I think focusing exclusively on vector makes your argument seem stronger than it is when applied to the general case. If instead of a vector I have, for example, some structure which models a message from a wire protocol and which contains an embedded array
(this is not uncommon), I think it becomes much clearer why someone would have a wire-endian range.
Moreover I don't see a compelling argument for modeling a vector of big-endian 16-bit integers as a vector of bytes. I understand the argument that 16-bit integers with non-native endianness aren't exactly std::uint16_t, but they're also not just bytes either
(a vector of bytes can have a length which isn't divisible by sizeof(std::uint16_t), for example).
--Robert
From: SG16 <sg16-bounces@lists.isocpp.org> on behalf of Jan Schultke via SG16 <sg16@lists.isocpp.org>
Sent: Monday, June 22, 2026 00:47
To: sg16@lists.isocpp.org <sg16@lists.isocpp.org>
Cc: Jan Schultke <janschultke@googlemail.com>; SG9 ranges <sg9@lists.isocpp.org>; Tom Honermann <tom@honermann.net>
Subject: Re: [isocpp-sg16] Thoughts on P4030R0: Endian Views
Let's add mandates for
CHAR_BIT == 8 everywhere UTF related. UTF is simply not defined in other scenarios.

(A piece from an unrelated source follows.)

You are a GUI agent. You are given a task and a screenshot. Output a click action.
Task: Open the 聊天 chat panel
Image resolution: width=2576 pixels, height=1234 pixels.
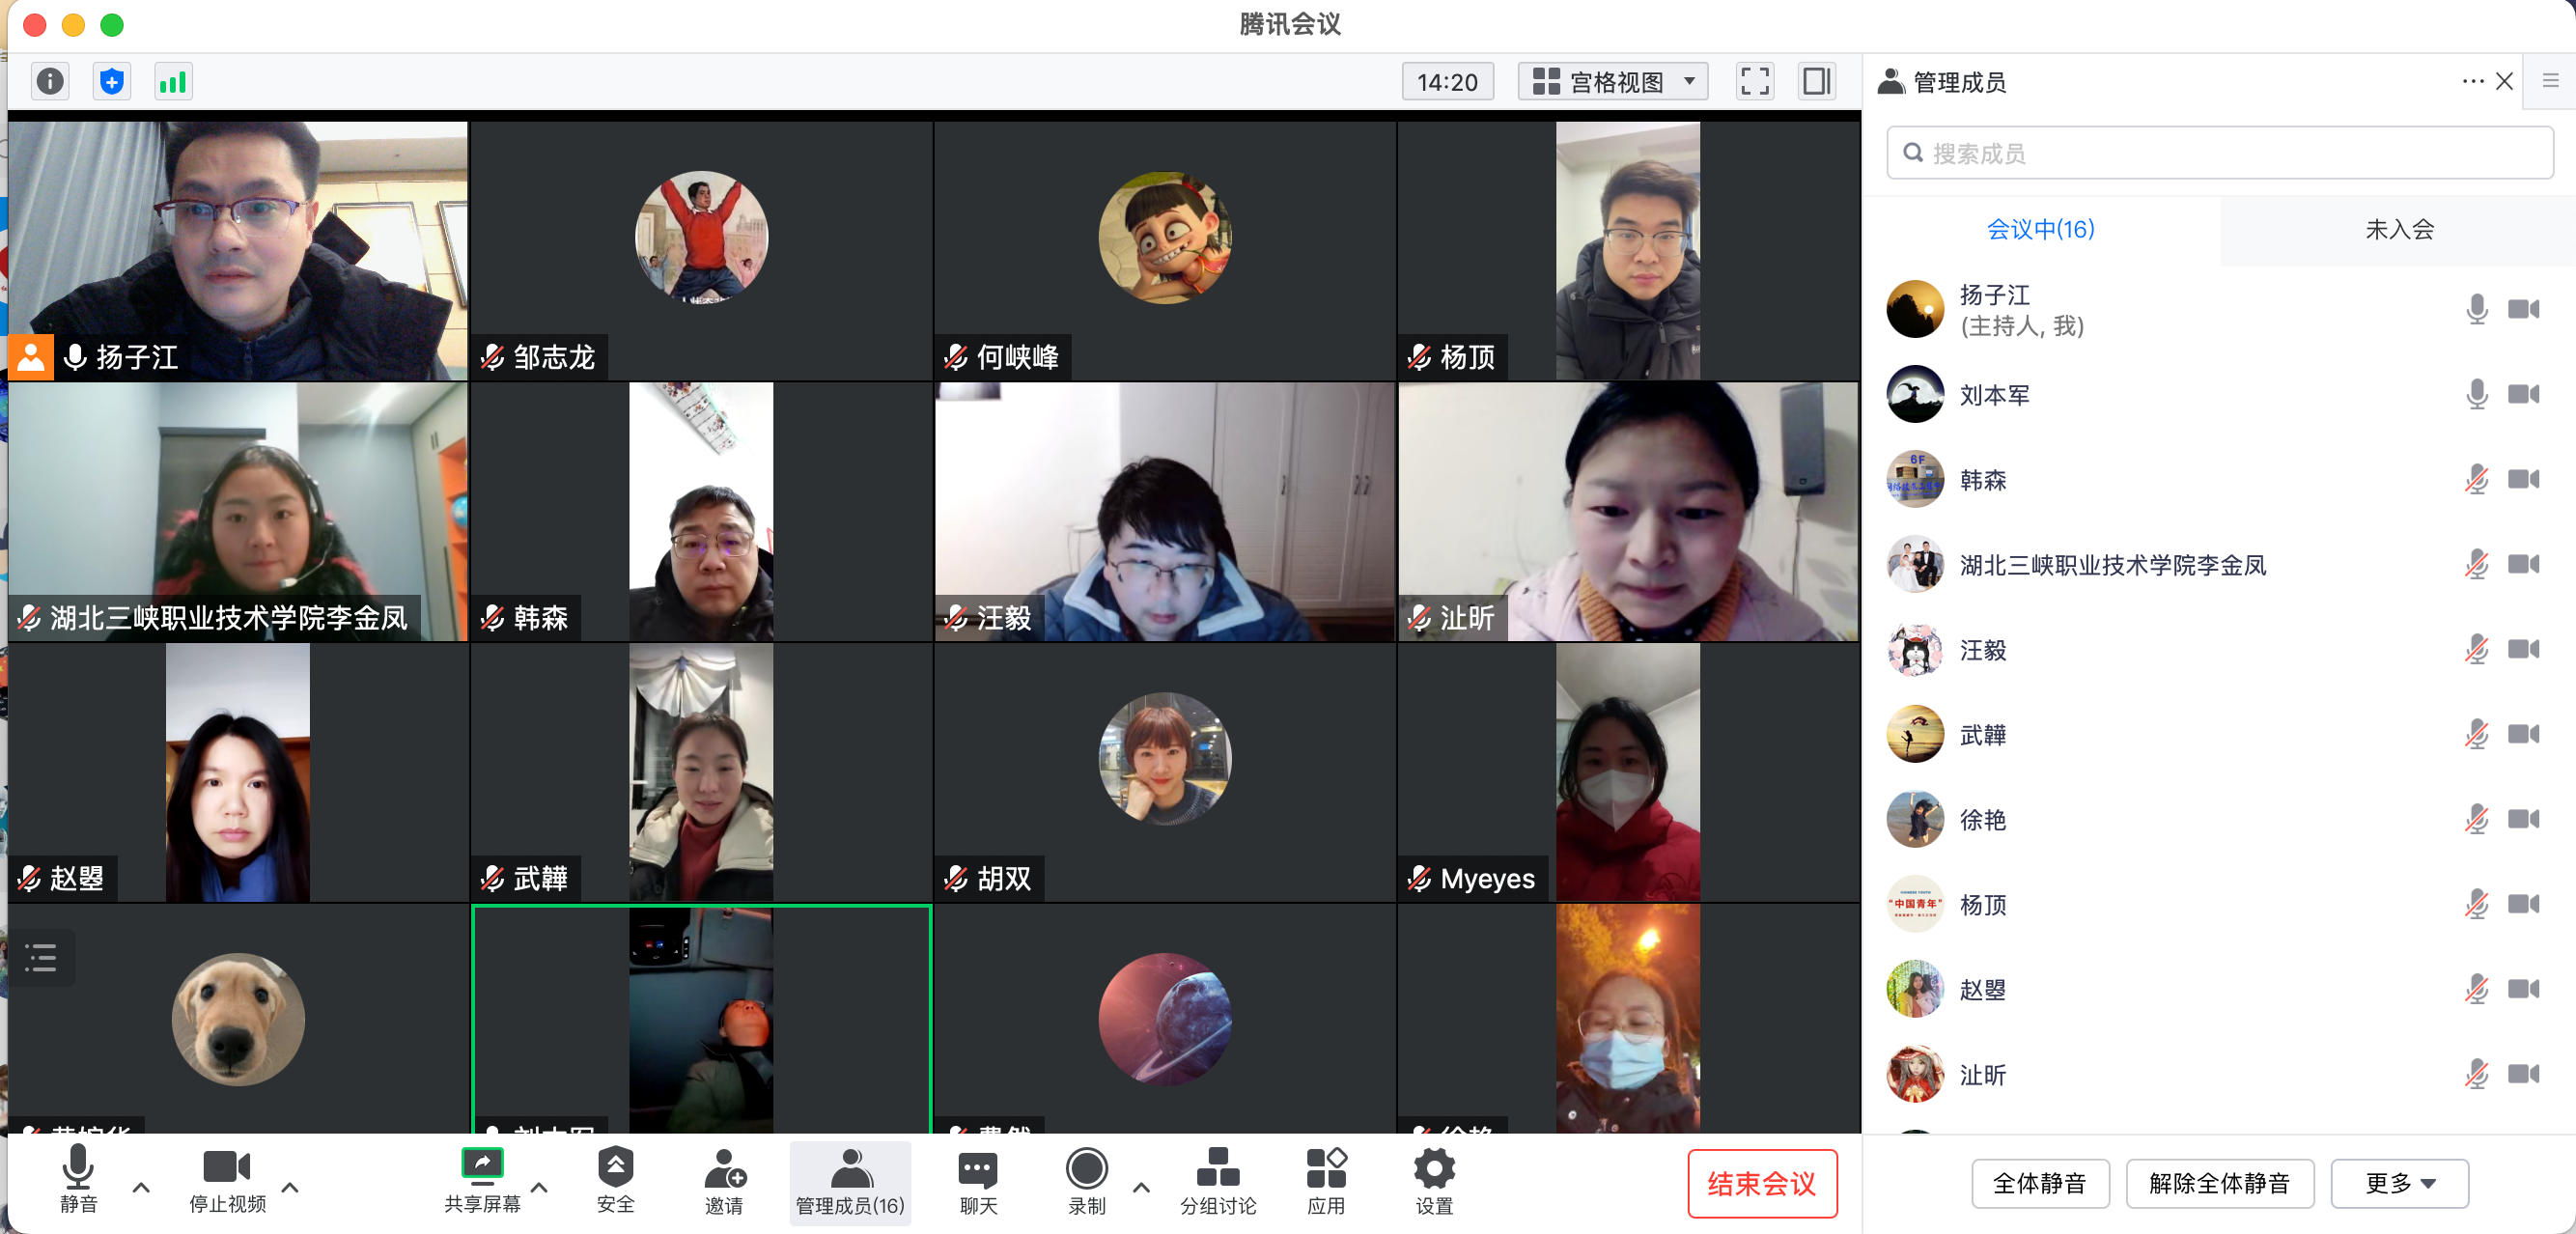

So if you're on a platform without 8-bit bytes we should also disable support like std::to_chars with char8_t, std::format with char8_t format strings, etc.? That seems a bit too far. And if you're saying it's totally fine for char8_t to not be 8-bit (its underlying
type is unsigned char by the way) but not for char to be non-8-bit if someone wants UTF support, I don't see any coherence to the design. It seems like we would basically need to yeet all Unicode support across the standard library out the window on such platforms.
I'm also not a fan of supporting weird char sizes, but if they are allowed in the language, we probably shouldn't make the Unicode support pay for it. I don't see much of a problem with having a few unused upper bits in a char8_t or char. Just because it has
64 bits doesn't mean you can't store UTF-8 code unit values inside.
Anyway, my greater issue with endian views is that they do the endianness conversion in the wrong place. You get a mathematically meaningless uint32_t value when performing a byteswap on, say, a Unicode code point; the only purpose is to dump the bytes of that
uint32_t to memory. The byteswap should be taking place in a serialization view that produces a range of bytes and can either encode to little endian or big endian.
The little dance we force users to go through for, say, serializing std::float32_t is just not ergonomic: bit-cast the range to uint32_t, use a second view to transform the endianness, use a third view to generate the byte array, and a fourth view to join the
bytes into a single range again. This sounds pretty terrible to me.
The examples in the paper are contrived, in order to obtain a nicer-looking before/after comparison table.
constexpr vector<uint32_t> utf16be_to_utf32be(
const vector<uint16_t>& utf16be_data)
Why would I be holding a vector of big-endian uint16_t data in the first place? There is nothing I can do with this vector except transform its endianness so it becomes useful, or shoot myself in the foot by forgetting about the endianness of the data inside.
I should either be holding a byte vector where the date is encoded in big-endian, or a vector of uint16_t or char16_t with native endianness.
-
If I started with a byte vector, it would be obvious in the comparison table that the paper's proposed feature is doing little to help the user.
-
If I started with native endian data, I wouldn't need the paper's feature at all.